Background
Trevor posed a question about the nature and validity of using a password manager, given the current prevailing model of authentication on most web resources.
- Caveat: this is not the naive question about whether password managers are insecure in general, Trevor knows that question has been asked and answered many times over (it's all about relative risk).
- Caveat: this is also not the routine question of the relative risk profile between password managers and memorization and manual entry alone.
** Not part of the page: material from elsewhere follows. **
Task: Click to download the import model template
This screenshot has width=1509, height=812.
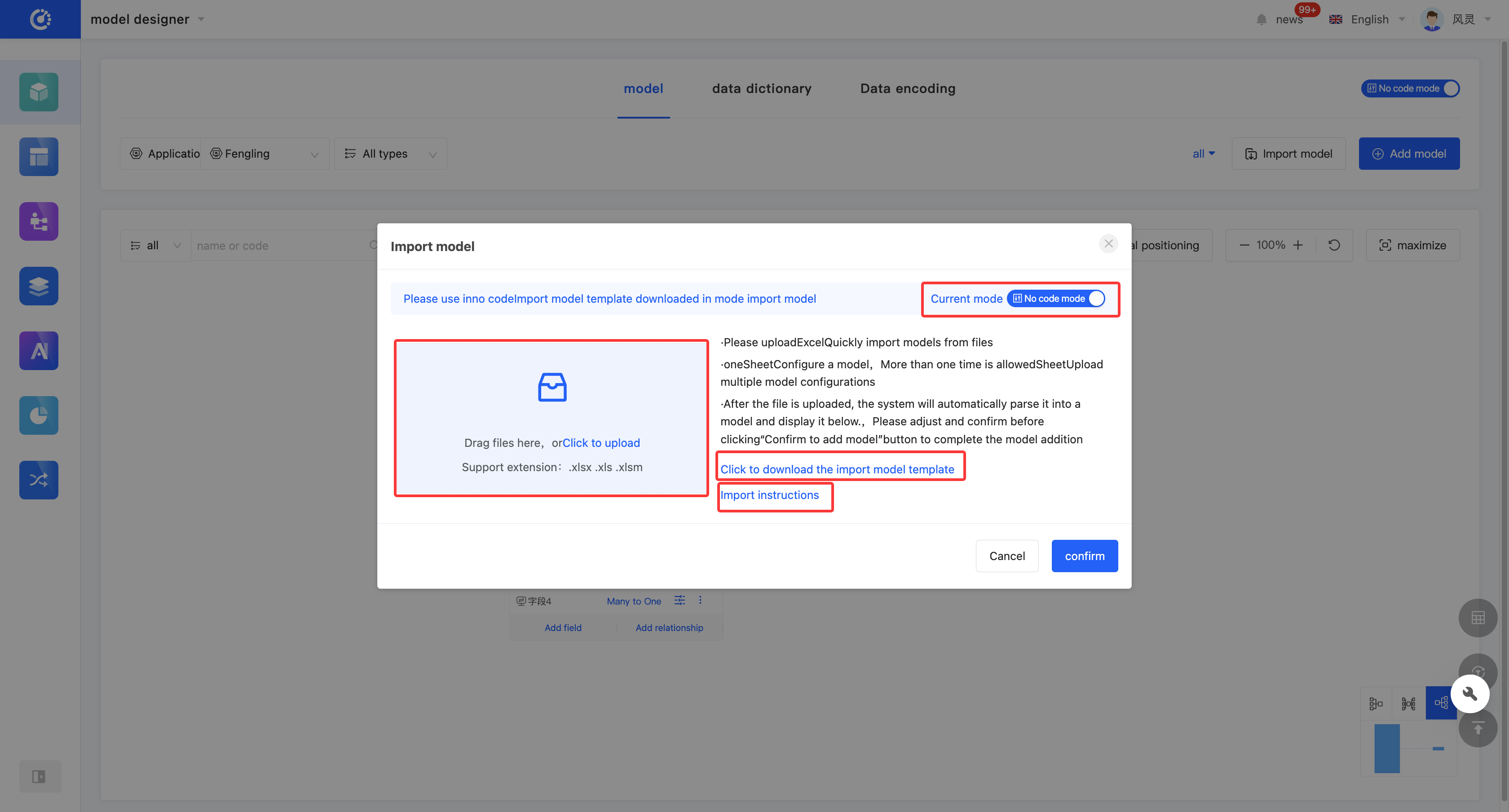Action: pyautogui.click(x=837, y=469)
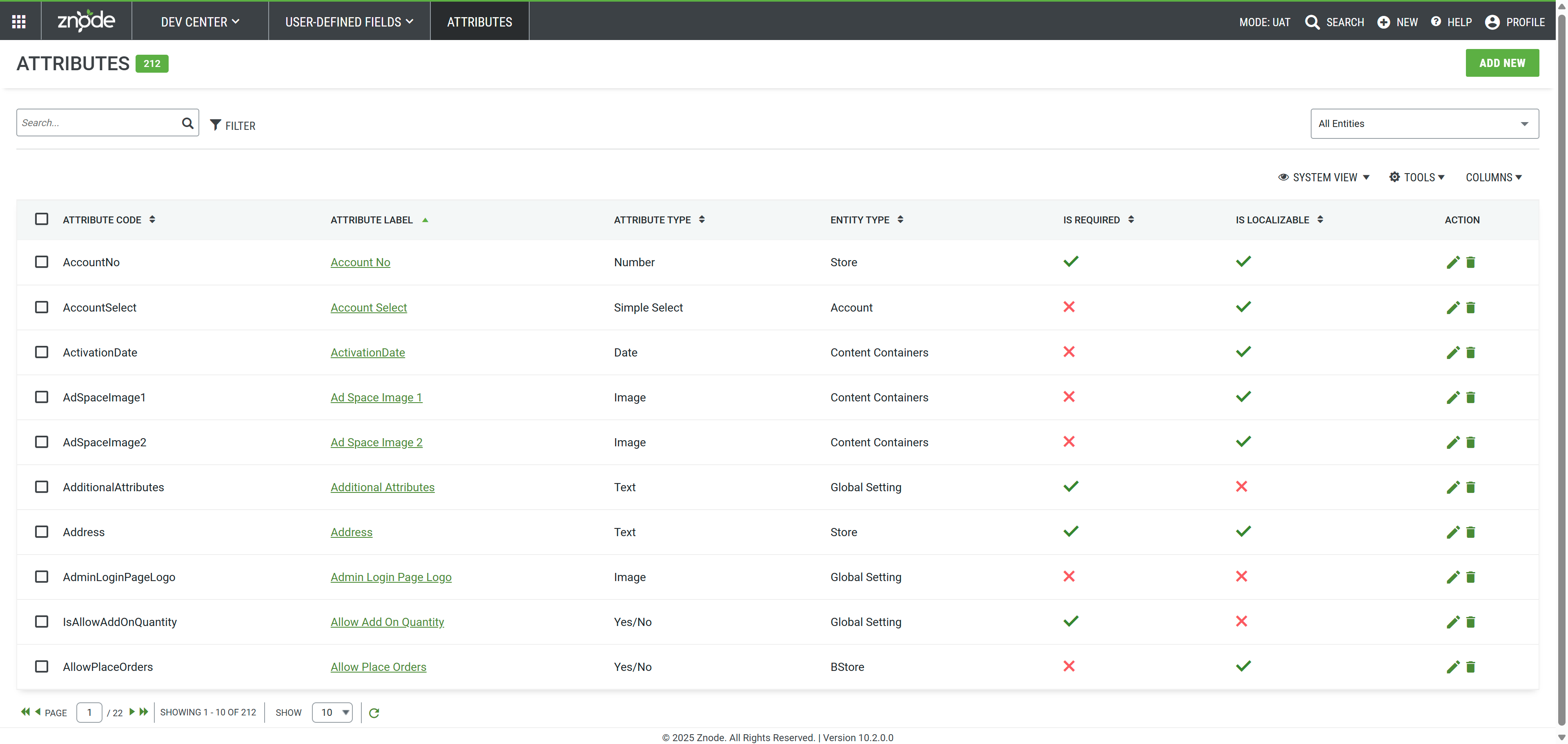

Trevor is familiar with that discussion as well.
Questions
Trevor asked a question which calls into dispute whether password managers are obsolete on the basis of functionality.
If a user can reliably select "I forgot my password" on most web sites, and have a password-reset initiated and a link sent to their e-mail inbox, then isn't their e-mail inbox serving the same functionality of a password manager?
What is the benefit of trying to remember a password, or storing a password in a manager if a user can reliably get a password reset link every time they wish to login to the site ?
Note
This question is not identical to If I include a Forgot Password service, then what's the point of using a password?.
Although similar, this question is intended to uncover what relative advantage (or disadvantage) exists when the use-case is compared to a password manager.
In the other question, the use-case is compared to rote memorization, and does not identify the fact that a password manager may very well be equivalent to simply forgetting passwords and using a one-time login.